**Task directions**
In this exercise, retype exactly and only the lines from the top of the entries below through the line that holds "Spirit Of a Star! (799, 425)", omitting pictures.

**Source material**

%%

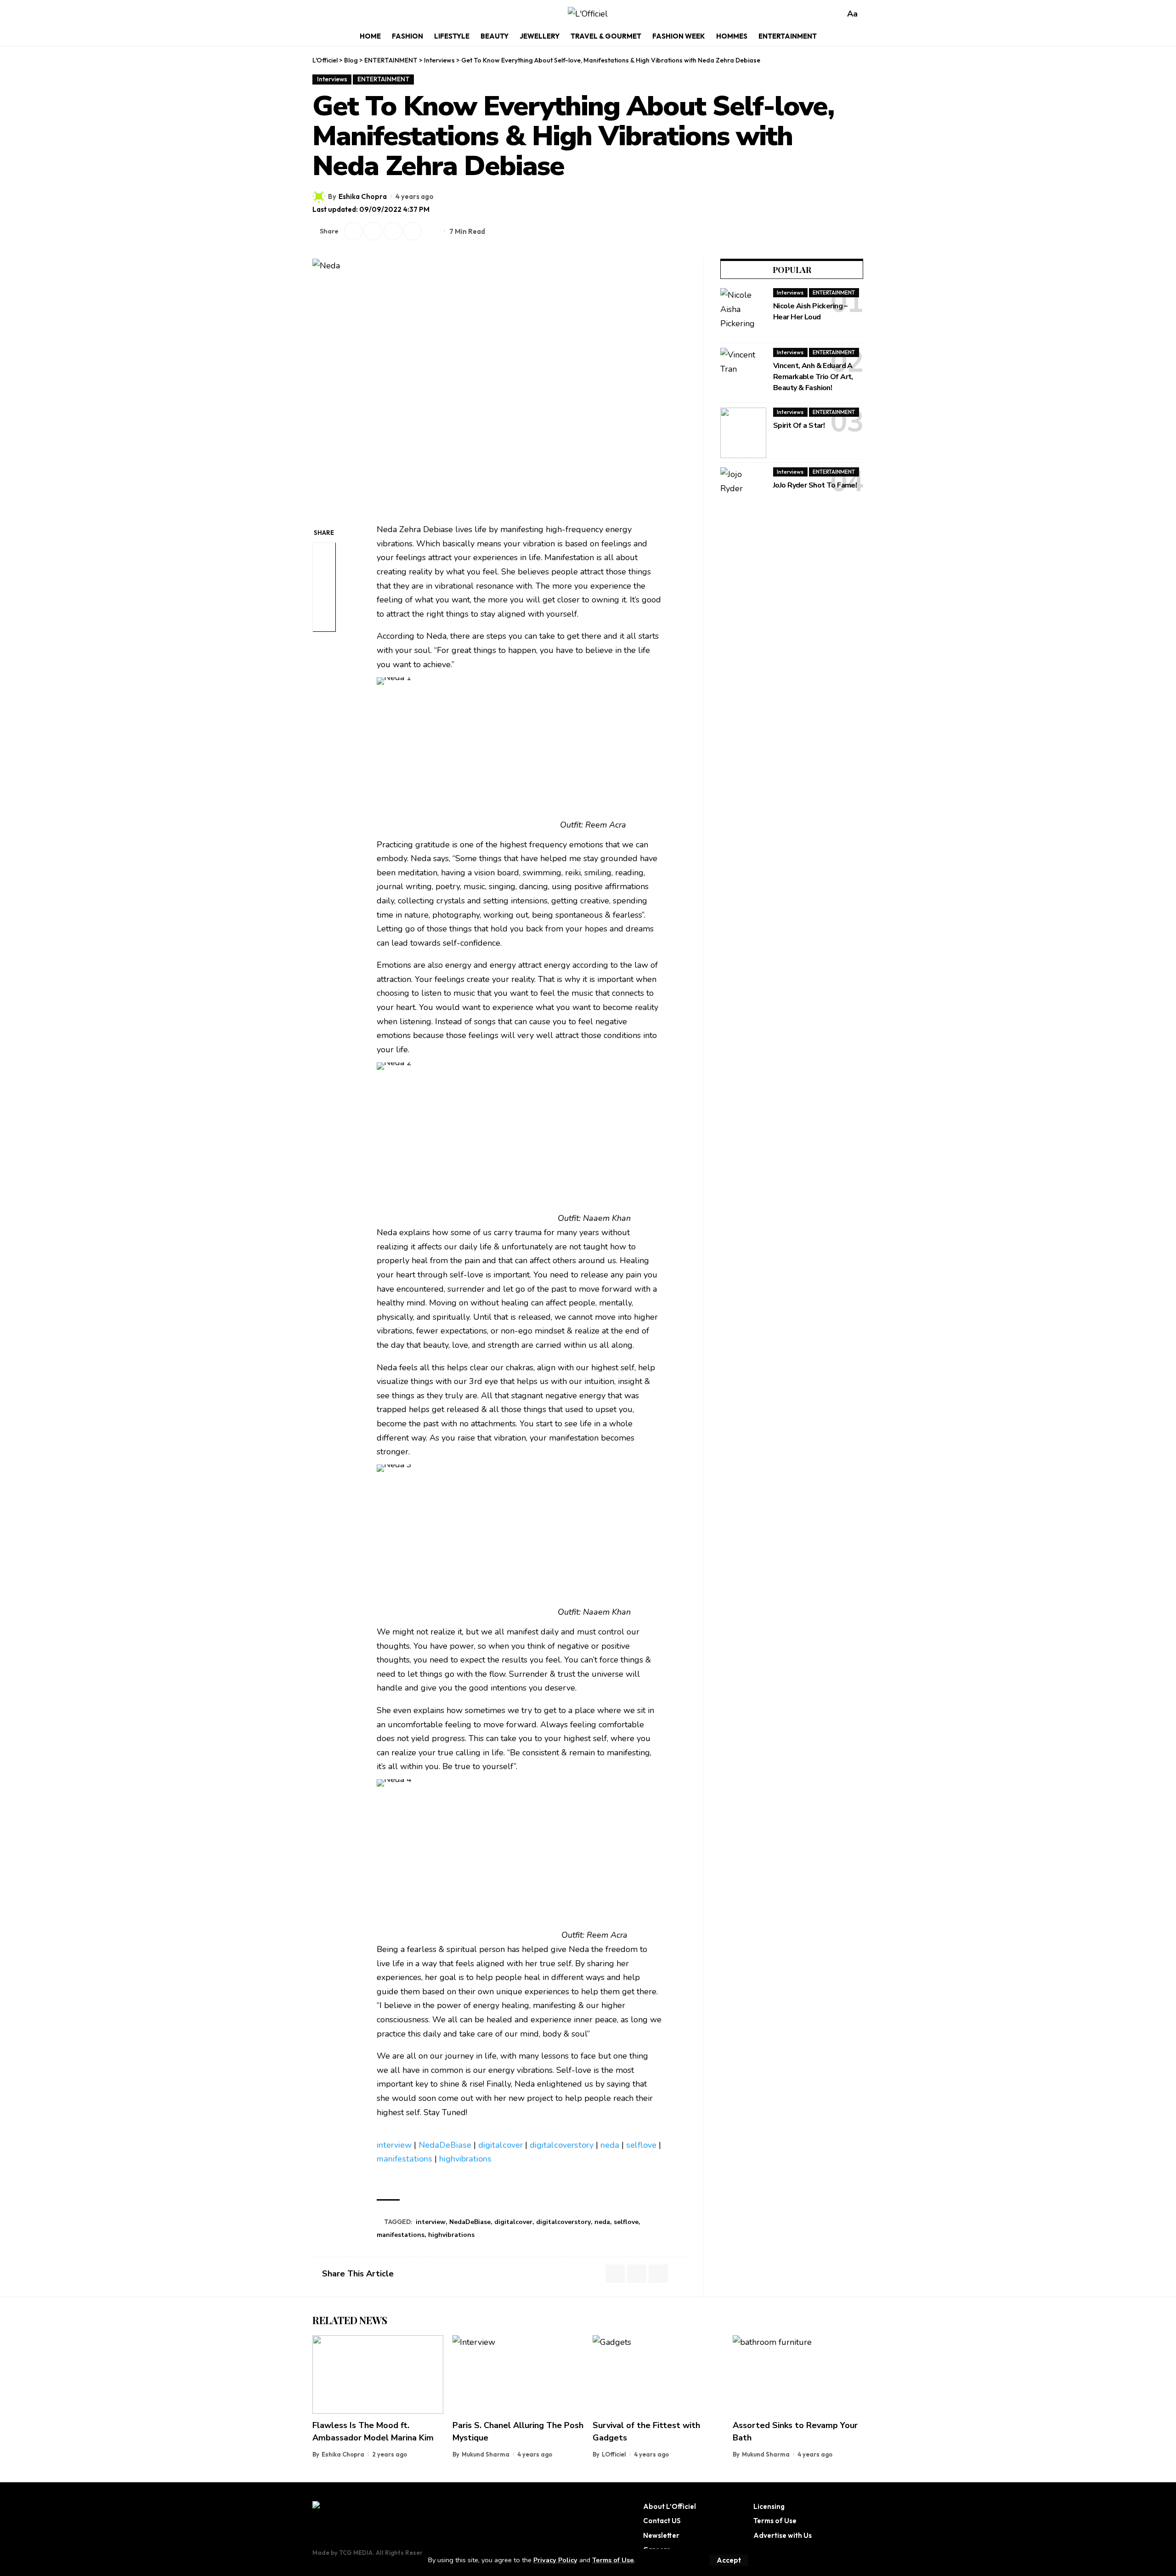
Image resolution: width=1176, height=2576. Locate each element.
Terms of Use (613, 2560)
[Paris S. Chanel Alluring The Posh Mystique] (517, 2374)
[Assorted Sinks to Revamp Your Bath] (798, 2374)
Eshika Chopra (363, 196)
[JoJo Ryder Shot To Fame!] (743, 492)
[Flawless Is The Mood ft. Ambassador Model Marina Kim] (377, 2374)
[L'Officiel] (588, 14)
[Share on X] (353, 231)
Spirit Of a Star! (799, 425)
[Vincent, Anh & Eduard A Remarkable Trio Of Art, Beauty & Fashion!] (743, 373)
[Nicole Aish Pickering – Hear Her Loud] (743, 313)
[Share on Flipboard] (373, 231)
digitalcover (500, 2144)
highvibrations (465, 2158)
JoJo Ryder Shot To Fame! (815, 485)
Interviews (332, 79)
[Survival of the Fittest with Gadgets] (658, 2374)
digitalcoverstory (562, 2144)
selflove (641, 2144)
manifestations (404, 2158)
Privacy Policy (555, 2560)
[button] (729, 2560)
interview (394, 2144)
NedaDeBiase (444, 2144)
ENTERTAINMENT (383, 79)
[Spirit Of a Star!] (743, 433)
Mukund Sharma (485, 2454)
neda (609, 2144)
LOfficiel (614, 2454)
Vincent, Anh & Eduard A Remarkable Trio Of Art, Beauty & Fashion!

%%

**Response below**
Image resolution: width=1176, height=2576. Locate each element.
Terms of Use (613, 2560)
[Paris S. Chanel Alluring The Posh Mystique] (517, 2374)
[Assorted Sinks to Revamp Your Bath] (798, 2374)
Eshika Chopra (363, 196)
[JoJo Ryder Shot To Fame!] (743, 492)
[Flawless Is The Mood ft. Ambassador Model Marina Kim] (377, 2374)
[L'Officiel] (588, 14)
[Share on X] (353, 231)
Spirit Of a Star! (799, 425)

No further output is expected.